Much is changing in the business of selling beer and Gidwani, who has been there and done that already, says interesting times are ahead. “The segmentation in beer, which earlier was only on the basis of strong and mild beer, will now get divided into premium, mild, light, wheat beers, etc., and the older hands will have to rethink their strategies,” he says.
In response to what will happen to older and established players like Kingfisher, which have better distribution networks and more breweries, he uses his favourite analogy of the car market. “After years of only Fiat and Ambassador, when Maruti 800 hit the market, everyone thought this was it. But a few years down the line, other car makers came in with more varieties, and Maruti 800 become a car for the masses. People who could afford it and wanted more value moved on to other makers. That’s how the beer category will play out. Besides, in the last 40 years, have any of the old, established players launched any new successful beer brand? Being an old player in the market is not the key, being innovative is,” says Gidwani.

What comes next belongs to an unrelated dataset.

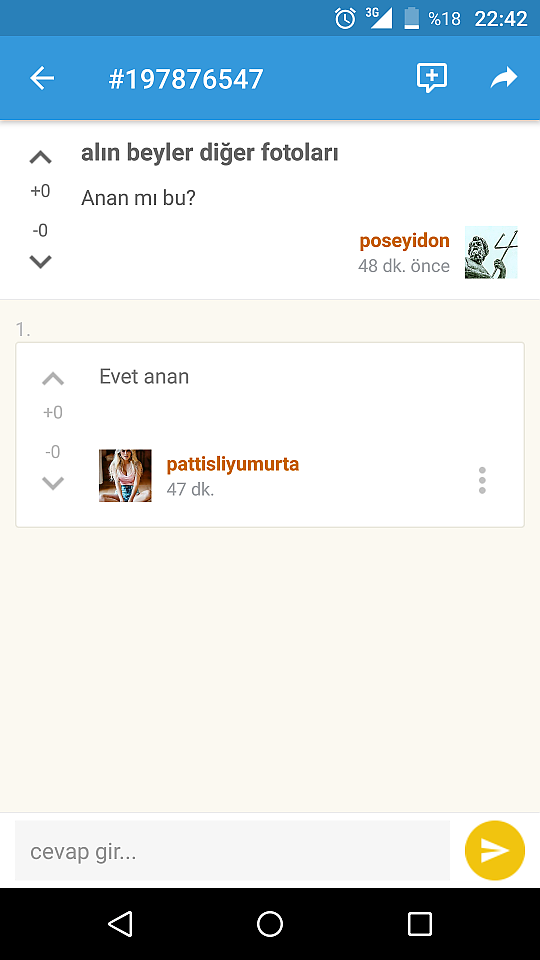
Task: Tap the alarm icon in status bar
Action: click(x=345, y=18)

An innovation in alcohol that Gidwani does not enjoy, however, is cocktails. “I can spin some mean cocktails courtesy my book collection and thanks to the fact that I have attended workshops with international bartenders, but I dislike drinking them.” A self-confessed workaholic who says he is on the job “48 hours a day”, Gidwani likes visiting bars and finding out how his brand is faring. Quick checks for him always include how Carlsberg is listed on the menu, what the manufacturing date on the bottle is and what the serving staff of the bar says about the brand.
A tip for beer drinkers: “Beer is best if consumed within three months of the date of manufacture though, if stored well, it can last up to six months.”

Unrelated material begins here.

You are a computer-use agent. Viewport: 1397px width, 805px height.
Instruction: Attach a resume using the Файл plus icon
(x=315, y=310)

As I walk out of the Polo Lounge, Gidwani strolls across to the bar with his Carlsberg in hand, looking to chat with the bar staff. Perhaps he will ask them why Carlsberg is mentioned in the same line as Kingfisher on the menu. On my next visit, I won’t be surprised if the menu has at least one change in it.
CURRICULUM VITAE
PRADEEP GIDWANI
Born: 18 June 1964
Education: BSc Math honours, Nowrosjee Wadia College, Pune; MBA, Symbiosis Institute of Business Management, Pune
Current Designation: Managing director, South Asia Breweries (part of Carlsberg Group)

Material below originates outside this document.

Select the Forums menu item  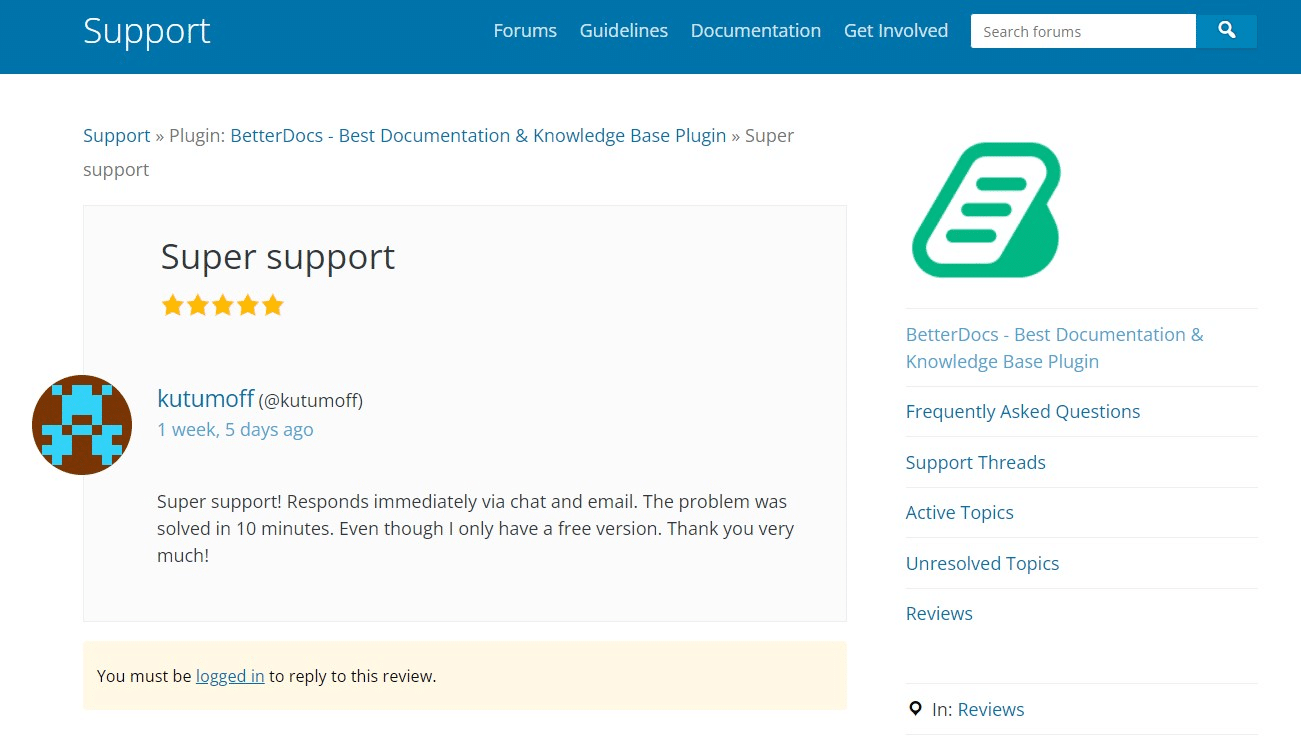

Work Profile: Started as a management trainee with Hindustan Unilever in 1986; moved to Everest Advertising as account executive in 1988; joined Herbertsons (UB Group) as group product manager in 1991; moved to Foster’s India as vice-president, sales and marketing, in 1997; left Foster’s India to become country head of Moet Hennessy in 1999; moved back to Foster’s India as managing director in 2000; moved to Red Bull Asia, based in Dubai, as managing director in 2006; joined South Asia Breweries as managing director in end 2007
Collects: Bottles of wine and single-malt whiskies from the world over and books on alcohol
Fave Bars: Blue Frog, Olive and Toto’s Garage in Mumbai; Barrique in Gurgaon; Buzz in New Delhi; and Cosmo Village in Bangalore
Alternative Career: Gidwani says he would have pursued cricket. “I was an off-spinner and a damn good one.”